:: Text segment

Joe, my 4 x 8 oval is MDF & it is 5/8" thick, I dont think I would go any thinner on the material, I too have fixed a couple spots in it and it is in the house under ideal climate conditions.

Boosted


----------



## Hornet (Dec 1, 2005)

LOL,jeez that's almost Canuck cold.

I wonder if braid might not give you problems too,side benefit would be it won't break anything,but getting it to stay down with those temp swings will take some wicked glue.
Steel has a terrible expansion/contraction rate compared to MDF,and that includes braid,if it was me,i'd do some investigating on glues that'll take your temp swings reliably.
Rick


----------



## Hornet (Dec 1, 2005)

Hey the memory banks just kicked in,aren't you the guy who was using his dyer ducting to help heat his basement a couple years back:thumbsup:
Rick


----------



## 440s-4ever (Feb 23, 2010)

You're right on the money with the linear expansion, it doesn't take a lot of temperature swing when the piece of metal is like 20 feet long. 

Have you considered expansion joints at 2-3 points on the track? Maybe connect them electrically with a piece of braided wire under the track. Maybe several points where the copper strips sissy/overlap an inch for contact, but are not actually attached

fun looking track, have fun with it!


----------



## joegri (Feb 13, 2008)

hornet yep that was me that tried the dryer heat ducted to the cave area. problem with that youd have to wash a ton of clothes then dry,em all. it was good in theory but not that practical. and 440 there are a few slip joints in there but, i,m just gonna go through this winter with this one then sacrifice it to the router gods(burn it) then route a braided trak.


----------



## Hornet (Dec 1, 2005)

LOL,and the better half probably figured it was your job to do laundery,if you wanted heat:thumbsup:
Rick


----------



## joegri (Feb 13, 2008)

::::

### Given problem 1
Decide whether each statement agrees with the forum thread about the track, answering yes or no and quoting the deciding words: (a) The 4 x 8 oval is made of MDF that is 5/8" thick. (b) joegri found heating the cave area with dryer heat practical. (c) joegri's track has no slip joints.

:: Record set

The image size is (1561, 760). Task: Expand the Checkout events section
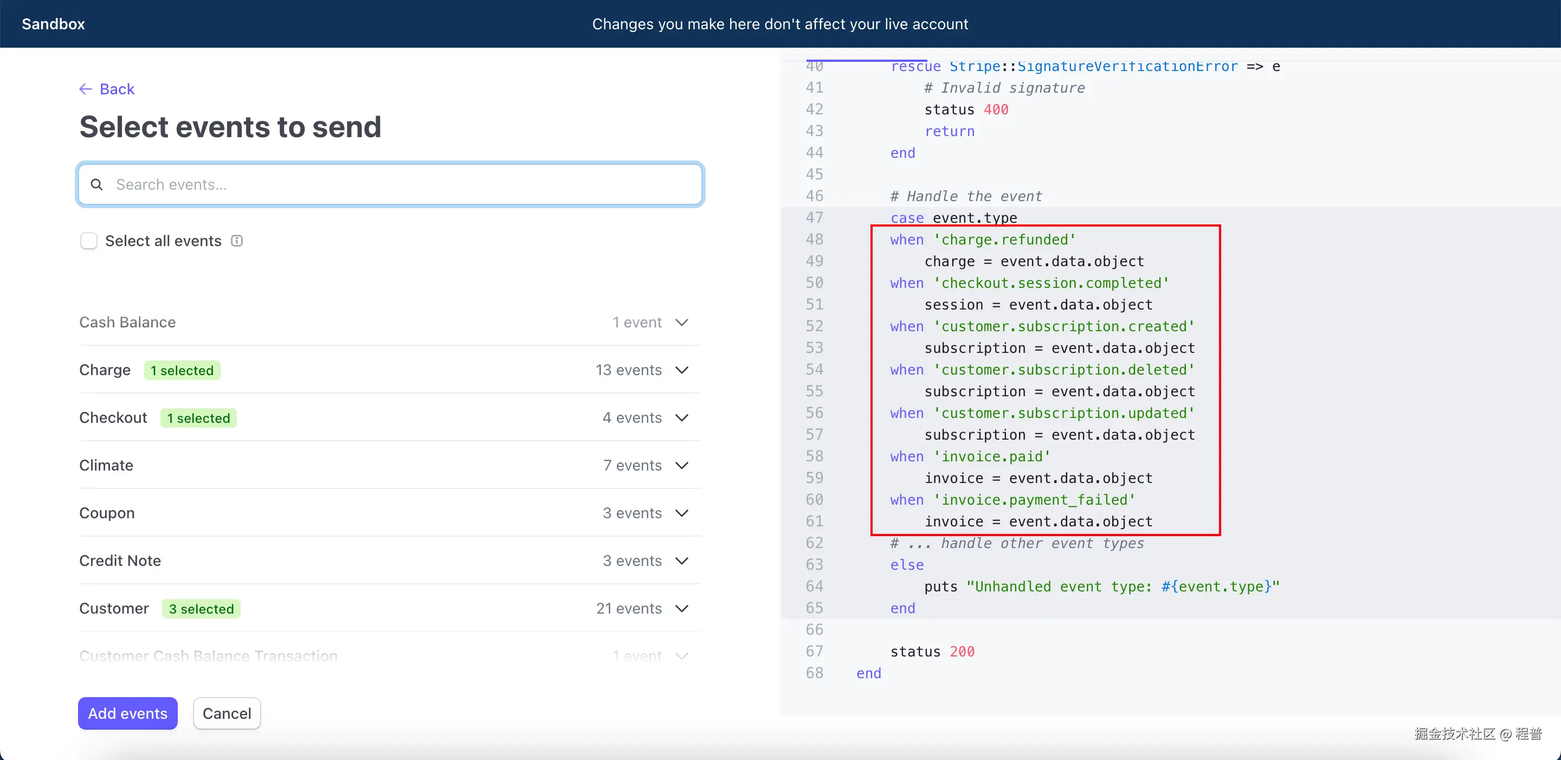(682, 418)
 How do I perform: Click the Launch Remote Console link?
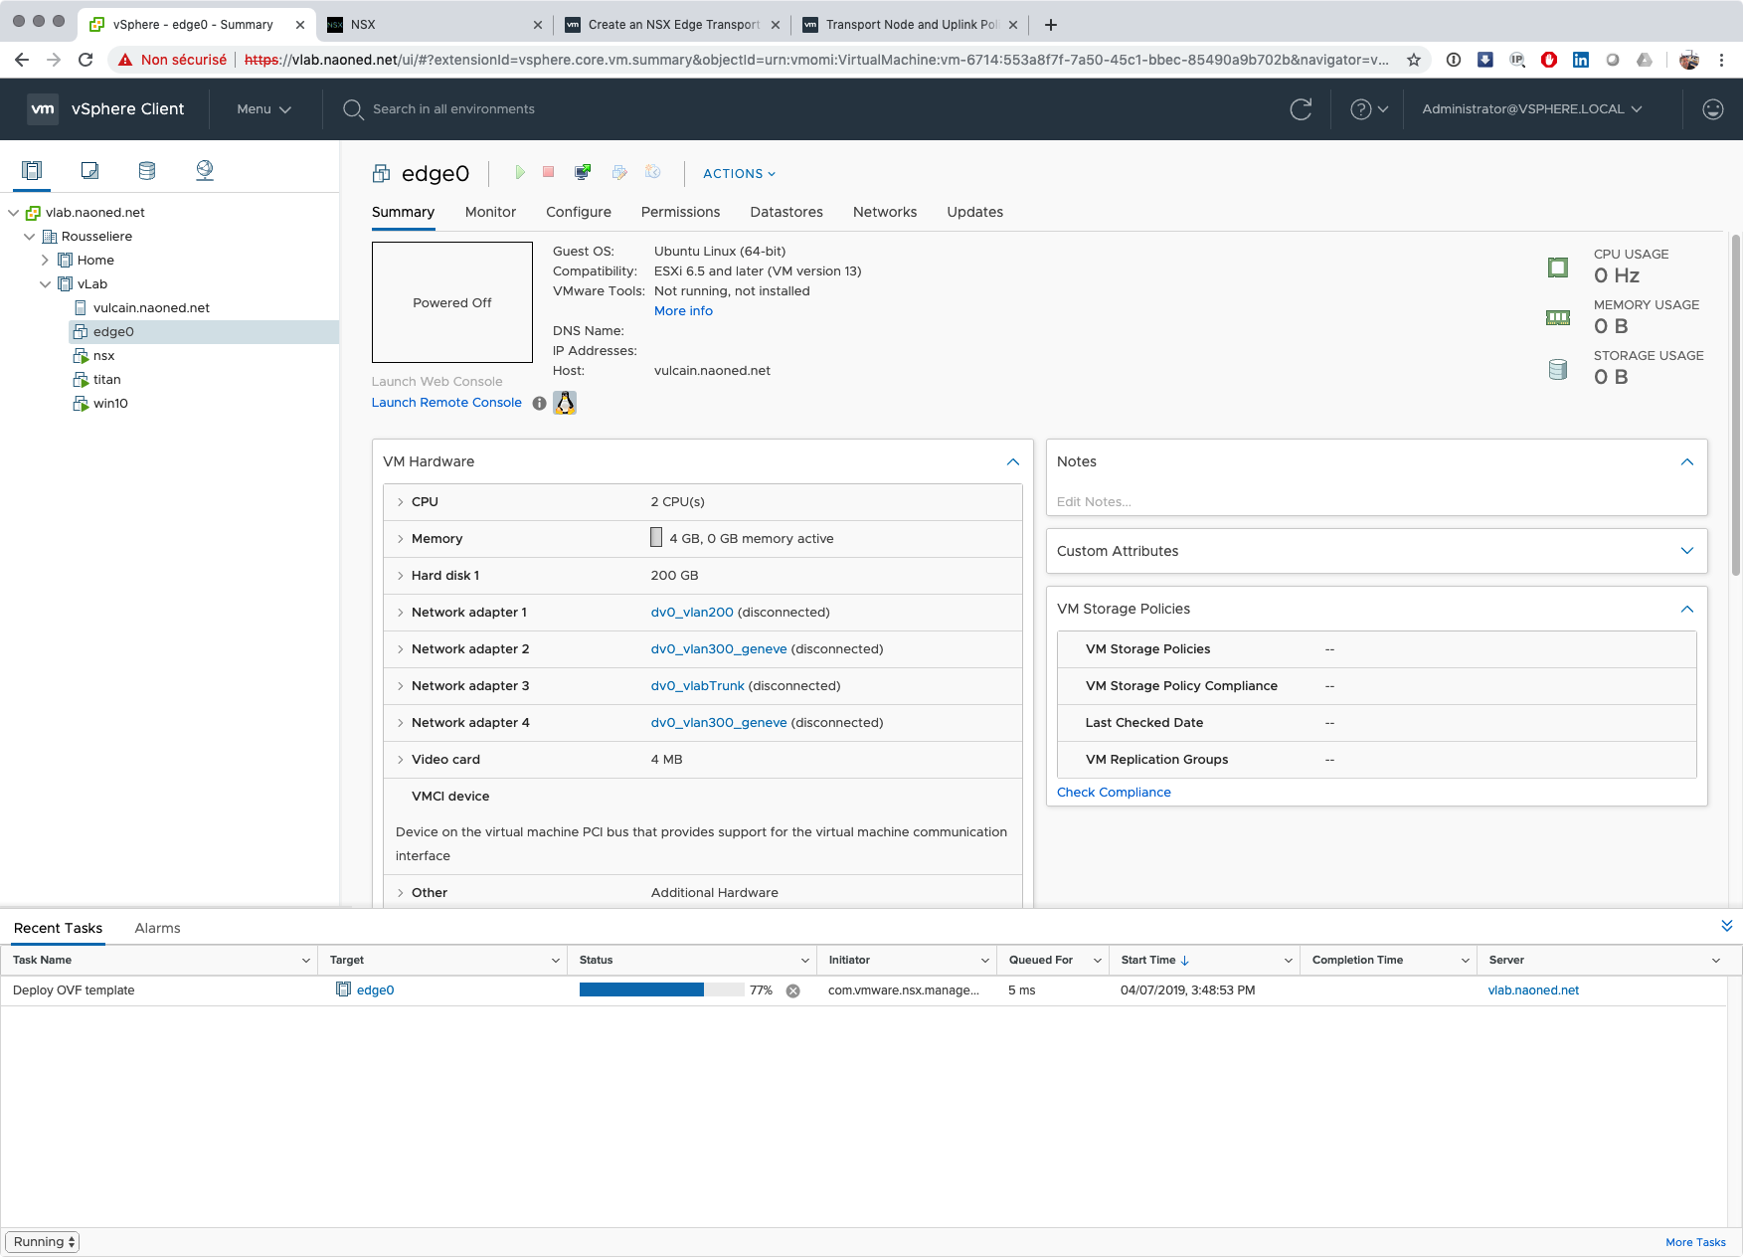point(446,403)
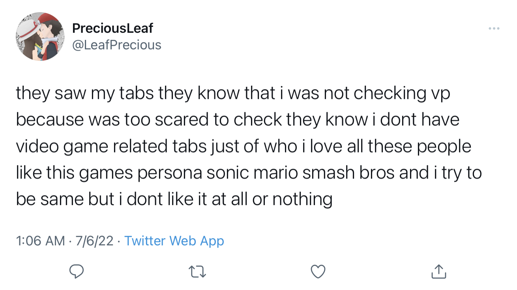
Task: Open the 1:06 AM timestamp
Action: click(40, 241)
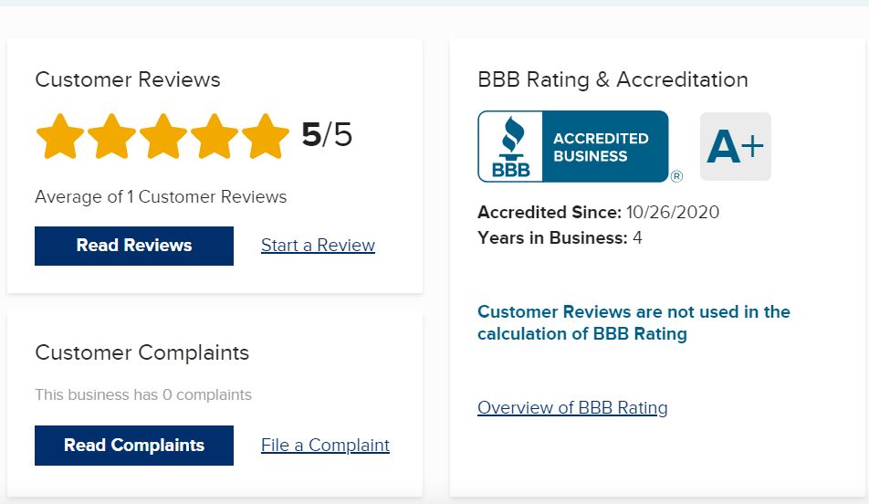The width and height of the screenshot is (869, 504).
Task: Click the 5/5 rating score text
Action: click(x=327, y=135)
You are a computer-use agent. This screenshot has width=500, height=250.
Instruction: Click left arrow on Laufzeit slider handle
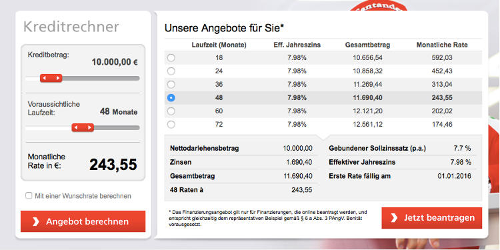(76, 128)
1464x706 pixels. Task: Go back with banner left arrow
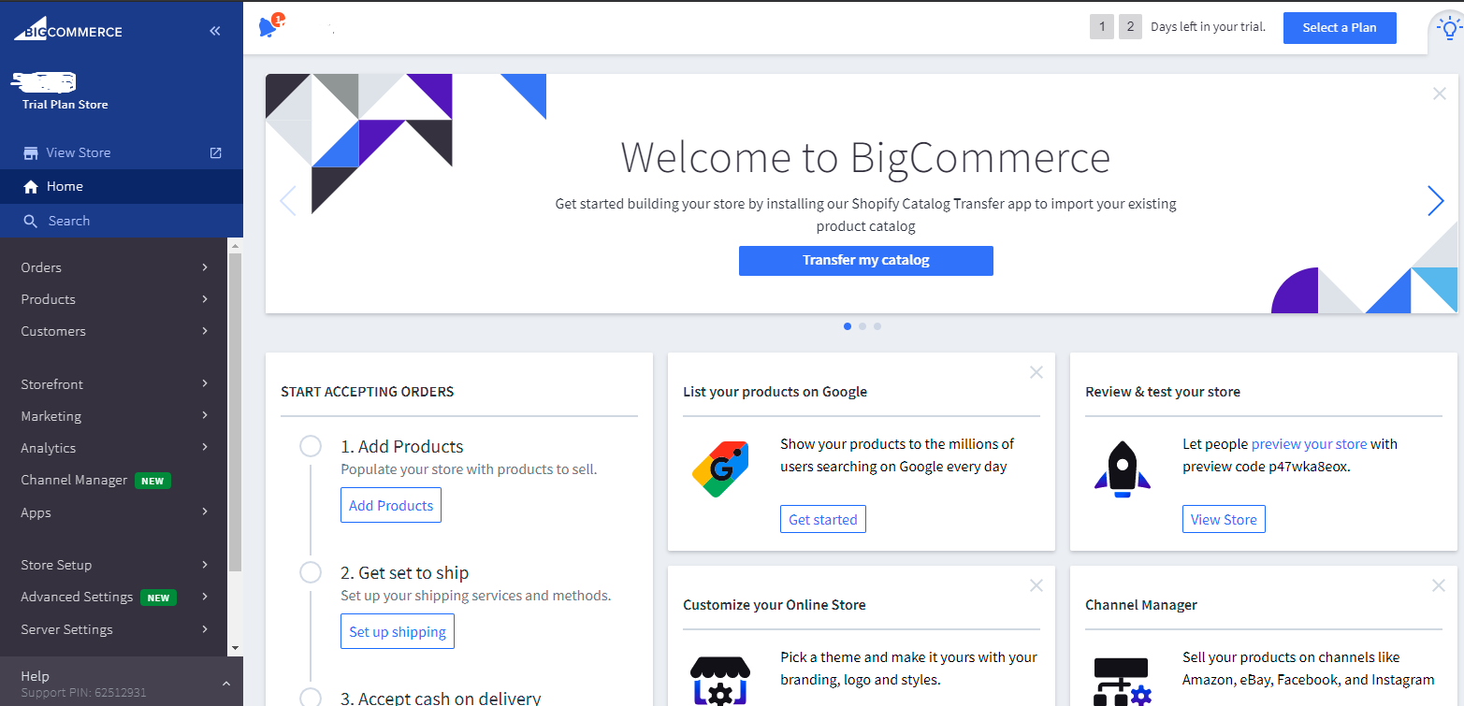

::::

### Given problem 2
Format the listing as a Markdown table with the columns Row and Entry. Begin at the first line and continue through the line containing "Action: click(x=327, y=135)", skipping blank lines and leaving out the pictures.

### Exercise solution 1
(a) Yes: "my 4 x 8 oval is MDF & it is 5/8" thick"
(b) No: "it was good in theory but not that practical"
(c) No: "there are a few slip joints in there"

### Exercise solution 2
| Row | Entry |
|---|---|
| 1 | The image size is (1561, 760). Task: Expand the Checkout events section |
| 2 | (682, 418) |
| 3 |  How do I perform: Click the Launch Remote Console link? |
| 4 | point(446,403) |
| 5 | Task: Open the 1:06 AM timestamp |
| 6 | Action: click(40, 241) |
| 7 | The width and height of the screenshot is (869, 504). |
| 8 | Task: Click the 5/5 rating score text |
| 9 | Action: click(x=327, y=135) |